The cleft chin and the ears must be small and round and white, above a long neck, with a full white throat. The fairness of this throat, its delicacy and transparence, was the sine quâ non of feminine loveliness. “When she drank red wine, one saw the rosy fluid through her throat,” say the poets.

The beauty of the Middle Ages was invariably slender, slim, and round as a willow-wand. The shoulders are small, the whole figure “greslette et alignie”; long-drawn out in slenderness, with slim, round, long limbs, and slim, round, long fingers, that show no joints, and terminate in trim, shining nails, cut very close. The bust is high, with neat, round, well-divided breasts, and a slim, round waist. When Eustache Deschamps, in his 960th Ballad, sings the charms of a lady quite correctly like this portrait, he ends with saying:

“Mais sur toutes portez bien vos habiz
Plus que nulle dame ne damoiselle
Qui soit vivante en terre n’en paÿs.”[68]

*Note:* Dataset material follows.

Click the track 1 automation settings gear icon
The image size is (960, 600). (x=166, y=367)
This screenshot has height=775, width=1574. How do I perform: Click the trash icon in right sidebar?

Poets in every century have laid great store by that

“something i’ the gait
Gars ony dress look weel.”

The Roman de la Rose, that manual of the fourteenth century, devotes a score or so of verses to this doctrine of deportment.

“‘Marche joliettement,’ walk prettily, mincingly, showing your pretty little shoes, so well made they fit without a wrinkle.... And if your dress trail behind on the pavement, yet take thought to lift it a little towards the front, as if the wind had caught it, so that every one who passes you may notice the dainty well-shod slimness of your feet.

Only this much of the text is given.